What to work on
Please output the stretch from the line containing "Task: Open gear icon for Mês da venda filter" through the line containing "Looking at the screenshot, I should point(398,162)." as a JSON list of strings, one string per line, with blank lines omitted.

[Recorded data]
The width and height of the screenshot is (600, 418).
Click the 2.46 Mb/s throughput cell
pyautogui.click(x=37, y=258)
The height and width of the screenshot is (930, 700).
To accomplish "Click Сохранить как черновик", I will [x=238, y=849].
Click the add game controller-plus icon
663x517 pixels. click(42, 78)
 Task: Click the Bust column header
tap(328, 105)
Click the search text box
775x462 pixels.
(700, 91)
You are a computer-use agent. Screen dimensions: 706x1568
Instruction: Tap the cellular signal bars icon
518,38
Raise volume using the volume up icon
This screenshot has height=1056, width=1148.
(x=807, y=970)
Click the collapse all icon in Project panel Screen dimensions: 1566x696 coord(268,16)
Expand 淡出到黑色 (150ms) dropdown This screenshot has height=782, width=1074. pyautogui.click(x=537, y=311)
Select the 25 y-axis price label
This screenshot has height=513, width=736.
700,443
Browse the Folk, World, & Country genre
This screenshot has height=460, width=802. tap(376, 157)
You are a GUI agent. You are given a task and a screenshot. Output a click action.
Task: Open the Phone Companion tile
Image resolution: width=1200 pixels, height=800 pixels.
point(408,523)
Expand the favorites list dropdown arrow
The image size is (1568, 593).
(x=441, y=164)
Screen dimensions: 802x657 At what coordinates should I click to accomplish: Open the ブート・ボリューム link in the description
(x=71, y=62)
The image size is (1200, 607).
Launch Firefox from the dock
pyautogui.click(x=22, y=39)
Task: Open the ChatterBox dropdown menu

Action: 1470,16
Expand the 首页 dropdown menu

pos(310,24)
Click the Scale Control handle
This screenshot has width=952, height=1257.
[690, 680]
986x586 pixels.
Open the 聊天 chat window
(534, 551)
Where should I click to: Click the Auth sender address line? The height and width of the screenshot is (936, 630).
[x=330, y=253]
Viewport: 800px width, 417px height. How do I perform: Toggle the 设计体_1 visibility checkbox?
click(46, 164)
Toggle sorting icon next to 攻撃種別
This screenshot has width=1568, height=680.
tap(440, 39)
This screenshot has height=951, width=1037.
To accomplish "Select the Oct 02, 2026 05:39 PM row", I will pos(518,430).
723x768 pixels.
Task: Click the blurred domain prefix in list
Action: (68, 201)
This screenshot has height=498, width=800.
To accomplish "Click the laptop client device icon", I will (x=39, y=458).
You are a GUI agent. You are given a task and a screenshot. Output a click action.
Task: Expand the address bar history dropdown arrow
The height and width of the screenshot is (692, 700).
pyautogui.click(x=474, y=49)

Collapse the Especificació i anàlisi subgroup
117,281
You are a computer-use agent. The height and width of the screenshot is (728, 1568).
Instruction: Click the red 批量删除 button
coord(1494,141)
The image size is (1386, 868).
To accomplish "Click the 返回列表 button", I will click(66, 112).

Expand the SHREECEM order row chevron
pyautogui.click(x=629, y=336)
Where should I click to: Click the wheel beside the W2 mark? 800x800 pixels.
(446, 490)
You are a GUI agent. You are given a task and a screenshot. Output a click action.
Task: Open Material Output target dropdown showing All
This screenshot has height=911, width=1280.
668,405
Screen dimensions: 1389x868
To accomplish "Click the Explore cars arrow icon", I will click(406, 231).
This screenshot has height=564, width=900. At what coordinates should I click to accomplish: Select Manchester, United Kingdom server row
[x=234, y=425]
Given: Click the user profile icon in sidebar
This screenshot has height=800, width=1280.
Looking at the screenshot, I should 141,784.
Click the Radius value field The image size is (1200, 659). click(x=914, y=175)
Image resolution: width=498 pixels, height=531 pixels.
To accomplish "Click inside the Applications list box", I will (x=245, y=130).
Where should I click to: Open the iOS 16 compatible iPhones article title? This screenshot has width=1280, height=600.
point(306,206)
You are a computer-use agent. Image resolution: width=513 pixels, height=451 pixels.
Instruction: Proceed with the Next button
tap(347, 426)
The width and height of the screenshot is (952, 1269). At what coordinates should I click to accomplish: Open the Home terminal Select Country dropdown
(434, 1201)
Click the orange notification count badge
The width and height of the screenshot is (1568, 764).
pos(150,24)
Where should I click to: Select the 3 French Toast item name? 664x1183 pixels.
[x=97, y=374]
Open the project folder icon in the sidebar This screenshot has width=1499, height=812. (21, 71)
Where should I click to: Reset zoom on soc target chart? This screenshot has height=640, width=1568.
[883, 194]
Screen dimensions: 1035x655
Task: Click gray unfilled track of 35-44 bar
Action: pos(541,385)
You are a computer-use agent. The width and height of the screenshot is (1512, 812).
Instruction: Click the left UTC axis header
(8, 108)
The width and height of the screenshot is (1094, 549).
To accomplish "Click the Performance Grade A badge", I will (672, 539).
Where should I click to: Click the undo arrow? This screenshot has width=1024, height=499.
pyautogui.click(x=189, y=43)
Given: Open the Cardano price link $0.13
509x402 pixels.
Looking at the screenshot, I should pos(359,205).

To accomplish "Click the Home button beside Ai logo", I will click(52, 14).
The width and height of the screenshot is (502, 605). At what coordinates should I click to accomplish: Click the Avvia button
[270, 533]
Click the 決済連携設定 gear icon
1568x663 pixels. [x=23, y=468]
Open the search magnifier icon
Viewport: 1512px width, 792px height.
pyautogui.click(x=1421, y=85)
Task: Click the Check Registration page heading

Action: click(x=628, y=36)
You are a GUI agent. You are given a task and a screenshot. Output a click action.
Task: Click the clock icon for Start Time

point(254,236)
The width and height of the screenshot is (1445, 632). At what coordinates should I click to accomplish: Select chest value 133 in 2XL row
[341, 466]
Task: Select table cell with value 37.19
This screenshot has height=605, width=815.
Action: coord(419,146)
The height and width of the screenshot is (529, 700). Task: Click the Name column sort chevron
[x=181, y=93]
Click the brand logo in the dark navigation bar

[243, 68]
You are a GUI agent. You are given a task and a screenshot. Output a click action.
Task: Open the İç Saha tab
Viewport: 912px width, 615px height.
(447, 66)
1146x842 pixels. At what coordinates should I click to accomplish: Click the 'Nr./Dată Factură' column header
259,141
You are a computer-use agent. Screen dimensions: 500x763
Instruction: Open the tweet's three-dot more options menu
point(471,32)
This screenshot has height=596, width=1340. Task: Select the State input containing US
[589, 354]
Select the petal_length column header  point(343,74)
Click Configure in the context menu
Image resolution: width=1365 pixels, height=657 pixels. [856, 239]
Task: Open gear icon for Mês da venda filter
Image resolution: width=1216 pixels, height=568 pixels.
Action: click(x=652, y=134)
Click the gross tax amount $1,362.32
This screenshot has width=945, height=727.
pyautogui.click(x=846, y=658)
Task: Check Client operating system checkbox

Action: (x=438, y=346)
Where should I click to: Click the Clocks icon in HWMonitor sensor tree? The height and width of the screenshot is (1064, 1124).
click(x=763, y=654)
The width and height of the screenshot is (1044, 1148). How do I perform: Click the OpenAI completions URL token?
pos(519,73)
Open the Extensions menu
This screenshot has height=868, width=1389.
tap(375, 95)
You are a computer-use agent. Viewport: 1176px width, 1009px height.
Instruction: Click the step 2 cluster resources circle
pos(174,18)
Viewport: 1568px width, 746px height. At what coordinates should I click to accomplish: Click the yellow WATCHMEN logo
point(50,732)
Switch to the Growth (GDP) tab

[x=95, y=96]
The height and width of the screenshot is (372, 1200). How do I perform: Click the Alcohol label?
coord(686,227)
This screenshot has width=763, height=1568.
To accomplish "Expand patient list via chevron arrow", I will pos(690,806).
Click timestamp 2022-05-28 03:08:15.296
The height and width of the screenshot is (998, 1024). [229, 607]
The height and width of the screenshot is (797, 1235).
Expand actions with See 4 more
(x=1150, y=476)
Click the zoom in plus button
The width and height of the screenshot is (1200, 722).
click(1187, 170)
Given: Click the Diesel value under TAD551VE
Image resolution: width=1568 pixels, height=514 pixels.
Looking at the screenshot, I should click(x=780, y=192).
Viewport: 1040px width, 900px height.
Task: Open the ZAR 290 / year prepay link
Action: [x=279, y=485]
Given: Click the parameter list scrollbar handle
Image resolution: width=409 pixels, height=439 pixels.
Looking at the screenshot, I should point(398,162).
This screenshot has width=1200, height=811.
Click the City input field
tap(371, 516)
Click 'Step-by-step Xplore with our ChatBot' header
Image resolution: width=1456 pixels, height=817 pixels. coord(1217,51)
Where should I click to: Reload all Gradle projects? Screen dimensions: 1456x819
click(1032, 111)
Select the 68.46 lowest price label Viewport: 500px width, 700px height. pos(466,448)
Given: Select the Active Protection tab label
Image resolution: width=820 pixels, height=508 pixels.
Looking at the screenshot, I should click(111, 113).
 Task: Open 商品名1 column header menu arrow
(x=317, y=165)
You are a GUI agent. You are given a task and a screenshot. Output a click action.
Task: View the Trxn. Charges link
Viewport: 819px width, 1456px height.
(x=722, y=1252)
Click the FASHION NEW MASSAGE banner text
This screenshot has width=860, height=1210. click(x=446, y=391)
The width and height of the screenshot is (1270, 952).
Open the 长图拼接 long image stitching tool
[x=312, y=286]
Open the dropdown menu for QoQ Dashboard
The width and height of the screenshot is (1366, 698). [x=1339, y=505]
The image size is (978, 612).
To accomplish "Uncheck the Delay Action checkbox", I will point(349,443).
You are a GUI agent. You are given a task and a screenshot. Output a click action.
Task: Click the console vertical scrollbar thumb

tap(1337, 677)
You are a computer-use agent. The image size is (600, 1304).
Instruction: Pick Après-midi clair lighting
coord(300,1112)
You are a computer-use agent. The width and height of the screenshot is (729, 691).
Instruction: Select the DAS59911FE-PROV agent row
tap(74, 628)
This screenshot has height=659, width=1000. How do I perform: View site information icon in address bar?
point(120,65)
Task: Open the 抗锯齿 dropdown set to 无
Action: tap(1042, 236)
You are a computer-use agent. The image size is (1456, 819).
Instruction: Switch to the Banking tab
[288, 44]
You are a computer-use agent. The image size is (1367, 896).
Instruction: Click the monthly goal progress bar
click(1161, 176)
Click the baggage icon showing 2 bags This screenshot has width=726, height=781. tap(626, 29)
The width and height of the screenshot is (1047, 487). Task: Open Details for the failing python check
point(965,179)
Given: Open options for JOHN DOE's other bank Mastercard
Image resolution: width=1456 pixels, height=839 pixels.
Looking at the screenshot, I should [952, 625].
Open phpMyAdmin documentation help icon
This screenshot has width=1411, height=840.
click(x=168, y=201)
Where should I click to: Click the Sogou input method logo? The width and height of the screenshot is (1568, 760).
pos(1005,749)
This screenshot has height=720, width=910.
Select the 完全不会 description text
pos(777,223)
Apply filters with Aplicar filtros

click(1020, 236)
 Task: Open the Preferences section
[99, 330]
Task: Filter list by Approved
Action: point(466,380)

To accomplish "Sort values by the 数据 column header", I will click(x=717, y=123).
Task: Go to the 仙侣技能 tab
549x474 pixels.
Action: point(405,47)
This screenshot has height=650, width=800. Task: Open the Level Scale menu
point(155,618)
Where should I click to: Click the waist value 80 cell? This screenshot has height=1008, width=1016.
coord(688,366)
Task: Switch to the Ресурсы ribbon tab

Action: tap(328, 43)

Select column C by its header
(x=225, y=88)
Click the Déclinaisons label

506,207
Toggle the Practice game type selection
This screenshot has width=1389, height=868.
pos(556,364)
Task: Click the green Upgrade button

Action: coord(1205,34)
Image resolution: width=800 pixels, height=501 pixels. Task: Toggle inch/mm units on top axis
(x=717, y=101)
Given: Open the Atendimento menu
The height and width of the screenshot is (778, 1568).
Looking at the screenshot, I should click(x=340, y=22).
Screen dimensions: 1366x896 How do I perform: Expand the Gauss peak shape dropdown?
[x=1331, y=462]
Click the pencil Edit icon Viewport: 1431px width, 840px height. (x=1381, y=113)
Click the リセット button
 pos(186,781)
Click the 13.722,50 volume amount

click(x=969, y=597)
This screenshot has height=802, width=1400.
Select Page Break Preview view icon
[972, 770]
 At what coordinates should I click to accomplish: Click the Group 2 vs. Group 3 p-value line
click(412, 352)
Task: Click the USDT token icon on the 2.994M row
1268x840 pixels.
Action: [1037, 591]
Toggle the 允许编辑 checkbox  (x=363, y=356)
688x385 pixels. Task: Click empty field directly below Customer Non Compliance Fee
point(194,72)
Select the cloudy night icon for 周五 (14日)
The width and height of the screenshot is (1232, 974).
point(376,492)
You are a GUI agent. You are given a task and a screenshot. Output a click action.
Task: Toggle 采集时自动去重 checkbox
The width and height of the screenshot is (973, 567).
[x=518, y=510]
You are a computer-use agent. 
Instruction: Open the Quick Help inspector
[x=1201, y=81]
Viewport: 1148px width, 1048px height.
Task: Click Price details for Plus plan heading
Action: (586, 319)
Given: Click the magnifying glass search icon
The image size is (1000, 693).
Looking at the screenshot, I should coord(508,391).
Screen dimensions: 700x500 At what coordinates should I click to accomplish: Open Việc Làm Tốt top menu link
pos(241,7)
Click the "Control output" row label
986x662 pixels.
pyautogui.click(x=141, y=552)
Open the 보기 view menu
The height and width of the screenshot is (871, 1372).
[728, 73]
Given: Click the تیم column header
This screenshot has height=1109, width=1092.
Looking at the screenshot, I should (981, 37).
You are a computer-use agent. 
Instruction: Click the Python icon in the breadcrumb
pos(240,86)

Solution to the problem
[
  "Task: Open gear icon for Mês da venda filter",
  "Image resolution: width=1216 pixels, height=568 pixels.",
  "Action: click(x=652, y=134)",
  "Click the gross tax amount $1,362.32",
  "This screenshot has width=945, height=727.",
  "pyautogui.click(x=846, y=658)",
  "Task: Check Client operating system checkbox",
  "Action: (x=438, y=346)",
  "Where should I click to: Click the Clocks icon in HWMonitor sensor tree? The height and width of the screenshot is (1064, 1124).",
  "click(x=763, y=654)",
  "The width and height of the screenshot is (1044, 1148). How do I perform: Click the OpenAI completions URL token?",
  "pos(519,73)",
  "Open the Extensions menu",
  "This screenshot has height=868, width=1389.",
  "tap(375, 95)",
  "You are a computer-use agent. Viewport: 1176px width, 1009px height.",
  "Instruction: Click the step 2 cluster resources circle",
  "pos(174,18)",
  "Viewport: 1568px width, 746px height. At what coordinates should I click to accomplish: Click the yellow WATCHMEN logo",
  "point(50,732)",
  "Switch to the Growth (GDP) tab",
  "[x=95, y=96]",
  "The height and width of the screenshot is (372, 1200). How do I perform: Click the Alcohol label?",
  "coord(686,227)",
  "This screenshot has width=763, height=1568.",
  "To accomplish \"Expand patient list via chevron arrow\", I will pos(690,806).",
  "Click timestamp 2022-05-28 03:08:15.296",
  "The height and width of the screenshot is (998, 1024). [229, 607]",
  "The height and width of the screenshot is (797, 1235).",
  "Expand actions with See 4 more",
  "(x=1150, y=476)",
  "Click the zoom in plus button",
  "The width and height of the screenshot is (1200, 722).",
  "click(1187, 170)",
  "Given: Click the Diesel value under TAD551VE",
  "Image resolution: width=1568 pixels, height=514 pixels.",
  "Looking at the screenshot, I should click(x=780, y=192).",
  "Viewport: 1040px width, 900px height.",
  "Task: Open the ZAR 290 / year prepay link",
  "Action: [x=279, y=485]",
  "Given: Click the parameter list scrollbar handle",
  "Image resolution: width=409 pixels, height=439 pixels.",
  "Looking at the screenshot, I should point(398,162)."
]